I have several lanes of paired-end Illumina RNA-Seq data in mouse, but in some lanes, less than 20% of reads map to known exons, indicating that much of the other 80% is likely contamination by genomic DNA (rather than cDNA derived from RNA). On the other end, the "best" sample has almost 80% of reads mapping to known exons.
What is a typical value for fraction of genomic contamination in an RNA-Seq dataset? Can I do anything useful with a lane of RNA-Seq where 80% of the reads aren't RNA-derived? How about 50%? 30%? 20%? I was hoping to use these to study alternative splicing, but I assume that the genomic reads would cause many false-positive cases of intron inclusion and alternative 3' and 5' splice sites. Could I still study other types of splicing events such as exon skipping and cassette exons, since these types of splicing variations would result in long insert lengths that would not be confused with genomic DNA?
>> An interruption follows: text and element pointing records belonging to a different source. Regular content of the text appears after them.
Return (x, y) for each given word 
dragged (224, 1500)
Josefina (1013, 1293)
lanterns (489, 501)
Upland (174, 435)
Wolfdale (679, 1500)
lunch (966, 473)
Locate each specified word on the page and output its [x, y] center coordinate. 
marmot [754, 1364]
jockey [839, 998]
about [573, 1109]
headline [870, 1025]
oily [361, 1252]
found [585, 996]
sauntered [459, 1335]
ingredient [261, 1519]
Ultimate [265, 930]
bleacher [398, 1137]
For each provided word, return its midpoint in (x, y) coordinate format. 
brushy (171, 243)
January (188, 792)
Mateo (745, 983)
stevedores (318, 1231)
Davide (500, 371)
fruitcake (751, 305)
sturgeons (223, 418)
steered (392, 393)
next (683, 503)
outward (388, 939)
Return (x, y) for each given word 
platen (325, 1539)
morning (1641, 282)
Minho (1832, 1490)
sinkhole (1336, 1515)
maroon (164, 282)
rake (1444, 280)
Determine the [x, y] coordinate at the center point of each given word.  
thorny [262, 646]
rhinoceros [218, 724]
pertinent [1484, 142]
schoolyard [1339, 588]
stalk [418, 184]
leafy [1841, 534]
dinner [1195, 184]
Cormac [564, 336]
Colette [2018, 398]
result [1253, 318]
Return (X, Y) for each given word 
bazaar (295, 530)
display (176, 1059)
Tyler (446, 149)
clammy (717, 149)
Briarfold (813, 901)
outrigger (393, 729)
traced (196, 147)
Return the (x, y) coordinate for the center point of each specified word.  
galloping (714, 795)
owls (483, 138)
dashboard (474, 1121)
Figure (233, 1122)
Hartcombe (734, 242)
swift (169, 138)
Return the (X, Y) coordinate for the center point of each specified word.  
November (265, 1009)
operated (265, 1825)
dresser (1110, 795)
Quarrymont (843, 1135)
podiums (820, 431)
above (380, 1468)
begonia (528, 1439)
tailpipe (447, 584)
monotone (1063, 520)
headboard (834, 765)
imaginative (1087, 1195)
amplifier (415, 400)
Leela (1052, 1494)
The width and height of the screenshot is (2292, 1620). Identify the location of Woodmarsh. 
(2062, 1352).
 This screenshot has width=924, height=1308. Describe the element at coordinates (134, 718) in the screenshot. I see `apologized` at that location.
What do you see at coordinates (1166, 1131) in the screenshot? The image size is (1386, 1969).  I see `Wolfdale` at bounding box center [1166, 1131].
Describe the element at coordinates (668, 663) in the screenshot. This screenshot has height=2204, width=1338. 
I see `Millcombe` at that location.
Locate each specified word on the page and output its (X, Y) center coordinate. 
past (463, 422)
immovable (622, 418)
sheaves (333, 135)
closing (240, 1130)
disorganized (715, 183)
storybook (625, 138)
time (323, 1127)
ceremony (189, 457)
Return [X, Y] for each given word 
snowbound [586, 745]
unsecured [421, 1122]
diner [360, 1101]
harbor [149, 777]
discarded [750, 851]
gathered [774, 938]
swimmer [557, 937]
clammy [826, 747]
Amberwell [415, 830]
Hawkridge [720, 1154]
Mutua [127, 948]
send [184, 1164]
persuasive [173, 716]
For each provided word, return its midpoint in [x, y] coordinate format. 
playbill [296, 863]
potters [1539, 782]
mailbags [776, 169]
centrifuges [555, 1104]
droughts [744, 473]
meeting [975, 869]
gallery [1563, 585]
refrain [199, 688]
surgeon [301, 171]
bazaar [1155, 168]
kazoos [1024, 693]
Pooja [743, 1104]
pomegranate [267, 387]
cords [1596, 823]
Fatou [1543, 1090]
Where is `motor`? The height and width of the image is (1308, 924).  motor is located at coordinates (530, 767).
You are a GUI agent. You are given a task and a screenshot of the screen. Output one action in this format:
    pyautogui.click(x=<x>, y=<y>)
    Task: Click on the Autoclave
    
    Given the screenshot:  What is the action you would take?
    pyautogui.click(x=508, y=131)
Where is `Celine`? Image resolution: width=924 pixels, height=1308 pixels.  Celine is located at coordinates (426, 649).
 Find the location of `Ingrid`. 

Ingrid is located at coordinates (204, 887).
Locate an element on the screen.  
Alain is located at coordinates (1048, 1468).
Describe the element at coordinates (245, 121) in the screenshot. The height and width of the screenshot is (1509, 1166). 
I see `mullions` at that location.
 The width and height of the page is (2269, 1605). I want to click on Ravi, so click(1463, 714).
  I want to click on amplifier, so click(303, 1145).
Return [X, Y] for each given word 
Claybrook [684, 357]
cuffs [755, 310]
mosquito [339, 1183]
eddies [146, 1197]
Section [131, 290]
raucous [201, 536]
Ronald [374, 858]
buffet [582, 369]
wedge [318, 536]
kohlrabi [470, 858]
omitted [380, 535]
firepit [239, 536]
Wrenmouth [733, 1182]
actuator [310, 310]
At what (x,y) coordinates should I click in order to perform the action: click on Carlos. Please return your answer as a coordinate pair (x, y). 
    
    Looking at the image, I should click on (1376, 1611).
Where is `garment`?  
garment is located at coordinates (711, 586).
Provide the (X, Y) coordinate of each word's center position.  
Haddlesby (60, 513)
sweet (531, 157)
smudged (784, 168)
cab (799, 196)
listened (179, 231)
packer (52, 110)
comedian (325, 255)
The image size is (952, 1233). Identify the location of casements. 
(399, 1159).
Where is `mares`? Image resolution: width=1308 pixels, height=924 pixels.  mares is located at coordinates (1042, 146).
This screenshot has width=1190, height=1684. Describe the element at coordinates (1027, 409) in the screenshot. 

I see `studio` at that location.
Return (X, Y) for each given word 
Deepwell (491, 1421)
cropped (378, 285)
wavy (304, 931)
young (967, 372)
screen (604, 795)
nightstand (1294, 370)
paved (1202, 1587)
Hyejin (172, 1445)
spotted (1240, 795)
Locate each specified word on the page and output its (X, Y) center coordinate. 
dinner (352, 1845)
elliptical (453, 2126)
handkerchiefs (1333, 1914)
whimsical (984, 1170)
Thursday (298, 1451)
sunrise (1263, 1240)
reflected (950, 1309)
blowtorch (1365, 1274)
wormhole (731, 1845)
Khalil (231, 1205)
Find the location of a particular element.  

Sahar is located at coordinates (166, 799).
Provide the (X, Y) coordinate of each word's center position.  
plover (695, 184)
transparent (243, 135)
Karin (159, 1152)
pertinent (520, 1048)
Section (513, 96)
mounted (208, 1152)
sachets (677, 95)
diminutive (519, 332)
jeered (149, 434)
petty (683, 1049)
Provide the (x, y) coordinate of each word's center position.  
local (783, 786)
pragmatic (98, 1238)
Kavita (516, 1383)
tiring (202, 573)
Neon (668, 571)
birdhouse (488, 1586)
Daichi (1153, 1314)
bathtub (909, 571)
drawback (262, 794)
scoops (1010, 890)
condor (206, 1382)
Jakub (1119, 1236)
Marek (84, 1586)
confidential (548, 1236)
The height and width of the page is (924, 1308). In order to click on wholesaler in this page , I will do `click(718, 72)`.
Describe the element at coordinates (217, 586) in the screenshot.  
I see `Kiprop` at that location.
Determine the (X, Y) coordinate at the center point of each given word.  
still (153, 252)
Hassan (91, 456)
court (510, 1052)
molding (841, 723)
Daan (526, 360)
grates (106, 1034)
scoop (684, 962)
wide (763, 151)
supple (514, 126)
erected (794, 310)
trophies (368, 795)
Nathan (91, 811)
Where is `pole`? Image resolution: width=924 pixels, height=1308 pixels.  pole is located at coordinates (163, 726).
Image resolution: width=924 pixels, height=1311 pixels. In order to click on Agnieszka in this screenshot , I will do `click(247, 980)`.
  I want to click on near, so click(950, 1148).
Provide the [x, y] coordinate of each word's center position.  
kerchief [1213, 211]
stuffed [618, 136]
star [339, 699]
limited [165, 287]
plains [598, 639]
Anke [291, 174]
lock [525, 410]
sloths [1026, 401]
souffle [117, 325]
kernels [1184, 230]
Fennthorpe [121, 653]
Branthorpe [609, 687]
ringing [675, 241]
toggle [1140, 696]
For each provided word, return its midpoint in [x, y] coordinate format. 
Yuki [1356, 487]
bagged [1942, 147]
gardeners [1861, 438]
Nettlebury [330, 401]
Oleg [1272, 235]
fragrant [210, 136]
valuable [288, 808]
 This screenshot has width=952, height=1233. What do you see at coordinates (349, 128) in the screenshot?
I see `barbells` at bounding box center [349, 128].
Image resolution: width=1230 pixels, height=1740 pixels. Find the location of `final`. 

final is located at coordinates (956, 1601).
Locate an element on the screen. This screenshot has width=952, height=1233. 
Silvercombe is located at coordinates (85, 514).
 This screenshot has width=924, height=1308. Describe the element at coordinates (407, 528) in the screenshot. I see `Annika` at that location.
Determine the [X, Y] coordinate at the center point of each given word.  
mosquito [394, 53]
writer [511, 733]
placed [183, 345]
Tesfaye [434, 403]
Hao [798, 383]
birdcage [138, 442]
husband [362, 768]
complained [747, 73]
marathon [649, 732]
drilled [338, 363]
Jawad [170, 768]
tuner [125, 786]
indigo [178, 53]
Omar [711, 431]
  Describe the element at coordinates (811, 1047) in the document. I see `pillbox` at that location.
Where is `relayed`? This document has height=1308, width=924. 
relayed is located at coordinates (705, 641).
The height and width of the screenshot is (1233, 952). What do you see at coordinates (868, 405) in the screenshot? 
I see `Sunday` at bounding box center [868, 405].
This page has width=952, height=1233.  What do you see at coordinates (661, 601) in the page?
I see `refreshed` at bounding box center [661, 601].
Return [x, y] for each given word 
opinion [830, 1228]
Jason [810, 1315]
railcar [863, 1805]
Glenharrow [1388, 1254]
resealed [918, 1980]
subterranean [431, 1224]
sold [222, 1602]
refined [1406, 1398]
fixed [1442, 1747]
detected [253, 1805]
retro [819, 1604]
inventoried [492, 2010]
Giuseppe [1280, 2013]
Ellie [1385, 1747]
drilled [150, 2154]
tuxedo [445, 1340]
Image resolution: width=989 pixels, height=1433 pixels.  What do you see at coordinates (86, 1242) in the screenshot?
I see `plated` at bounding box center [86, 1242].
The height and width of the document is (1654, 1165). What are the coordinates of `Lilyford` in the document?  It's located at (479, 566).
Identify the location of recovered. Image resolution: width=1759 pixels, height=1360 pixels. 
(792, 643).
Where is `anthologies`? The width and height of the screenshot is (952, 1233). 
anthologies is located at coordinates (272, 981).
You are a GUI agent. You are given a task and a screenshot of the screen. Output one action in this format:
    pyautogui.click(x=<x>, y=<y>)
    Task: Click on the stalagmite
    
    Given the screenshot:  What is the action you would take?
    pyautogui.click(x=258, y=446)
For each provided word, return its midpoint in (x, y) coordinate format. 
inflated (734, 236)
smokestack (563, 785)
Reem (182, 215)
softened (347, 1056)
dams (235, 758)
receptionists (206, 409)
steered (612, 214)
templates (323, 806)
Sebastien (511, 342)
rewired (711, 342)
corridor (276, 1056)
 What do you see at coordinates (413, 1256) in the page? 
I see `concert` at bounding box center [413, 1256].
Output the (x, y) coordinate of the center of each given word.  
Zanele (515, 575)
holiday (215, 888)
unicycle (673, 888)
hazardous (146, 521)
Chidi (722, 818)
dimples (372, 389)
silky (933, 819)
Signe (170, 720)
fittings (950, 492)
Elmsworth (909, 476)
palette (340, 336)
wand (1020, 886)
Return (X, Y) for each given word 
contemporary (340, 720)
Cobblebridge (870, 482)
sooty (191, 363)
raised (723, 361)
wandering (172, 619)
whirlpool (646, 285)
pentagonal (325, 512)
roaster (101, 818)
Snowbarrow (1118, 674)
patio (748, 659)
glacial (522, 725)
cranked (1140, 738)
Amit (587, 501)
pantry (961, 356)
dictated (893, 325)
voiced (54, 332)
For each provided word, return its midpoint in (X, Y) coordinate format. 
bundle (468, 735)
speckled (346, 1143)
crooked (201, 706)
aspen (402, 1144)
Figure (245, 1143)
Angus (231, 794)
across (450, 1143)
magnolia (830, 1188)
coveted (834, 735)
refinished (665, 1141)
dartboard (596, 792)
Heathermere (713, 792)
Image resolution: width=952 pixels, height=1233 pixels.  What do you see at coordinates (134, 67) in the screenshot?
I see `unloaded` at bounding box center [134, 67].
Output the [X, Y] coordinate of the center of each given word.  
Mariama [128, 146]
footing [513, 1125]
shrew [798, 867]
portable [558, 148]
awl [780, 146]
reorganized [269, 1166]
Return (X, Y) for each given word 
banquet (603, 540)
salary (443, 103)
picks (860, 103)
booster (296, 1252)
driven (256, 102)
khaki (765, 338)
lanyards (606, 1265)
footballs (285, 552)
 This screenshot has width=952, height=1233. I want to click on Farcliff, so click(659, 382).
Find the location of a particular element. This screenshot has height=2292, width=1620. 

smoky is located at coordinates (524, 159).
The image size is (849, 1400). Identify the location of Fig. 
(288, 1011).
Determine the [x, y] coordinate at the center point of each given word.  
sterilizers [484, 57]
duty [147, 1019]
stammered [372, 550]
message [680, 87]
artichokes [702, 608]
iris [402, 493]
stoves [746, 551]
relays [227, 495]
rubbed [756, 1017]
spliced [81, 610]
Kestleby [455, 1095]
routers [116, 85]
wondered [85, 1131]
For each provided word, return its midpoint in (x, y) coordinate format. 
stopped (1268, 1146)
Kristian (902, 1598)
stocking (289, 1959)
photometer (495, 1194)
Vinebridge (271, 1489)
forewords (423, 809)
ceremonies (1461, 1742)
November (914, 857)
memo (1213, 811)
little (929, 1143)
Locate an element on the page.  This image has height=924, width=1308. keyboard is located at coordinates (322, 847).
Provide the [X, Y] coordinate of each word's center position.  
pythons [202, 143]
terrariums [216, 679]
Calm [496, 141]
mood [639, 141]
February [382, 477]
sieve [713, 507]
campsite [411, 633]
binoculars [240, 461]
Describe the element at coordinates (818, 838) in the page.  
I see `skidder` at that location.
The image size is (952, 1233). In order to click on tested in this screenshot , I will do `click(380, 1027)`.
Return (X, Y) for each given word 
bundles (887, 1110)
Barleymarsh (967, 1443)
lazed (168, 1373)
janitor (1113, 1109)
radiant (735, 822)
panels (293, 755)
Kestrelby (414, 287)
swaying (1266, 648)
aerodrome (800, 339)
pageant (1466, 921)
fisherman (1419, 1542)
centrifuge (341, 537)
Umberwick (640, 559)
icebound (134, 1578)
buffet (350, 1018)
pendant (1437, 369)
how do you know it isn't rRNA?
I didn't personally compute the statistics, but I believe that for the purposes "known exons" included non-protein-coding transcribed sequences such as ribosome genes.
I didn't personally compute the statistics, but I believe that for the purposes of this calculation, "known exons" included non-protein-coding transcribed sequences such as ribosome genes.
I've talked to the person who computed the statistics. Since there are many copies of the ribosomal DNA in the genome, any ribosomal reads would be filtered out because they align to too many locations.